What the exercise asks
Copy out the following data word for word, line by line.

Data excerpts

--------

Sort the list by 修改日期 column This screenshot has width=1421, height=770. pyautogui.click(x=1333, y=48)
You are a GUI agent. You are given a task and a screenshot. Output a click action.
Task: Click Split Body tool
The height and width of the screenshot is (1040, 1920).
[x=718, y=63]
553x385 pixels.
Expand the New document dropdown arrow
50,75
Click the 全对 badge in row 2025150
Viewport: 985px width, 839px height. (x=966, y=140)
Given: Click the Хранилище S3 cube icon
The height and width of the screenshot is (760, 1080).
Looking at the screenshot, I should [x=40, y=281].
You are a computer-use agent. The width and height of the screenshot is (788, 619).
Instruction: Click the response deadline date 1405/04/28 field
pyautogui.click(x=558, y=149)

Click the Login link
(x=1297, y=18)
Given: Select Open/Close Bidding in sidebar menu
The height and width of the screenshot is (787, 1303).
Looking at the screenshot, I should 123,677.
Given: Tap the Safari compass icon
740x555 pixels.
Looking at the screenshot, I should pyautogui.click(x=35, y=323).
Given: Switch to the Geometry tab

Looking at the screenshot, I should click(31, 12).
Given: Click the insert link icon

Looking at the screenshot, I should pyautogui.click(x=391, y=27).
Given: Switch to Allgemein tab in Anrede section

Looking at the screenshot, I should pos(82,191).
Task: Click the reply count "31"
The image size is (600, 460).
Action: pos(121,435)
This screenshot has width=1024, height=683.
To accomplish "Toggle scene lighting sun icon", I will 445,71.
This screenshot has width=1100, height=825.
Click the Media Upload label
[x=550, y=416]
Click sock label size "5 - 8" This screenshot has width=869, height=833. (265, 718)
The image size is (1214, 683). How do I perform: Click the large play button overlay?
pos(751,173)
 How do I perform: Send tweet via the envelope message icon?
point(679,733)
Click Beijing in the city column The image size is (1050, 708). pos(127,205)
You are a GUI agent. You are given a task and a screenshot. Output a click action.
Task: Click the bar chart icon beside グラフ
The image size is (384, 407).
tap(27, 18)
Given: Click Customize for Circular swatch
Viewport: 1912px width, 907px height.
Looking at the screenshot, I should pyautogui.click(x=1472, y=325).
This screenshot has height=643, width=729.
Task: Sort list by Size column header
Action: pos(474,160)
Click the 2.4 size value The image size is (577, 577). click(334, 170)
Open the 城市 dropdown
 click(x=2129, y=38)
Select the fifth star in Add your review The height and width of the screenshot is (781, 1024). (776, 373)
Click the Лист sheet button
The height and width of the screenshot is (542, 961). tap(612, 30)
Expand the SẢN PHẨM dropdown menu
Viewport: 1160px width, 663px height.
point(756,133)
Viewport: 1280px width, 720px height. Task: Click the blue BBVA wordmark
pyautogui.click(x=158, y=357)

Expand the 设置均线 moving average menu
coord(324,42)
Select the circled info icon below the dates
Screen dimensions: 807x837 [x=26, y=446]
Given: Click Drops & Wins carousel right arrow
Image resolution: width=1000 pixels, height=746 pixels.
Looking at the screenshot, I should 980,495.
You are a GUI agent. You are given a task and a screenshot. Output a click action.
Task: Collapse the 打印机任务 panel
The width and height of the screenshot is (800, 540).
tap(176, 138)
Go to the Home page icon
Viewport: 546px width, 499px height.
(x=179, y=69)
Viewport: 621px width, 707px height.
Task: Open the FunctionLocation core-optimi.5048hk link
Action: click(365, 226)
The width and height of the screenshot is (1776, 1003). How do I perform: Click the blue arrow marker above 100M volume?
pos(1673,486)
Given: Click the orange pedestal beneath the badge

--------

Result of the exercise
Sort the list by 修改日期 column This screenshot has width=1421, height=770. pyautogui.click(x=1333, y=48)
You are a GUI agent. You are given a task and a screenshot. Output a click action.
Task: Click Split Body tool
The height and width of the screenshot is (1040, 1920).
[x=718, y=63]
553x385 pixels.
Expand the New document dropdown arrow
50,75
Click the 全对 badge in row 2025150
Viewport: 985px width, 839px height. (x=966, y=140)
Given: Click the Хранилище S3 cube icon
The height and width of the screenshot is (760, 1080).
Looking at the screenshot, I should [x=40, y=281].
You are a computer-use agent. The width and height of the screenshot is (788, 619).
Instruction: Click the response deadline date 1405/04/28 field
pyautogui.click(x=558, y=149)

Click the Login link
(x=1297, y=18)
Given: Select Open/Close Bidding in sidebar menu
The height and width of the screenshot is (787, 1303).
Looking at the screenshot, I should 123,677.
Given: Tap the Safari compass icon
740x555 pixels.
Looking at the screenshot, I should pyautogui.click(x=35, y=323).
Given: Switch to the Geometry tab

Looking at the screenshot, I should click(31, 12).
Given: Click the insert link icon

Looking at the screenshot, I should pyautogui.click(x=391, y=27).
Given: Switch to Allgemein tab in Anrede section

Looking at the screenshot, I should pos(82,191).
Task: Click the reply count "31"
The image size is (600, 460).
Action: pos(121,435)
This screenshot has width=1024, height=683.
To accomplish "Toggle scene lighting sun icon", I will 445,71.
This screenshot has width=1100, height=825.
Click the Media Upload label
[x=550, y=416]
Click sock label size "5 - 8" This screenshot has width=869, height=833. (265, 718)
The image size is (1214, 683). How do I perform: Click the large play button overlay?
pos(751,173)
 How do I perform: Send tweet via the envelope message icon?
point(679,733)
Click Beijing in the city column The image size is (1050, 708). pos(127,205)
You are a GUI agent. You are given a task and a screenshot. Output a click action.
Task: Click the bar chart icon beside グラフ
The image size is (384, 407).
tap(27, 18)
Given: Click Customize for Circular swatch
Viewport: 1912px width, 907px height.
Looking at the screenshot, I should pyautogui.click(x=1472, y=325).
This screenshot has height=643, width=729.
Task: Sort list by Size column header
Action: pos(474,160)
Click the 2.4 size value The image size is (577, 577). click(334, 170)
Open the 城市 dropdown
 click(x=2129, y=38)
Select the fifth star in Add your review The height and width of the screenshot is (781, 1024). (776, 373)
Click the Лист sheet button
The height and width of the screenshot is (542, 961). tap(612, 30)
Expand the SẢN PHẨM dropdown menu
Viewport: 1160px width, 663px height.
point(756,133)
Viewport: 1280px width, 720px height. Task: Click the blue BBVA wordmark
pyautogui.click(x=158, y=357)

Expand the 设置均线 moving average menu
coord(324,42)
Select the circled info icon below the dates
Screen dimensions: 807x837 [x=26, y=446]
Given: Click Drops & Wins carousel right arrow
Image resolution: width=1000 pixels, height=746 pixels.
Looking at the screenshot, I should 980,495.
You are a GUI agent. You are given a task and a screenshot. Output a click action.
Task: Collapse the 打印机任务 panel
The width and height of the screenshot is (800, 540).
tap(176, 138)
Go to the Home page icon
Viewport: 546px width, 499px height.
(x=179, y=69)
Viewport: 621px width, 707px height.
Task: Open the FunctionLocation core-optimi.5048hk link
Action: click(365, 226)
The width and height of the screenshot is (1776, 1003). How do I perform: Click the blue arrow marker above 100M volume?
pos(1673,486)
Given: Click the orange pedestal beneath the badge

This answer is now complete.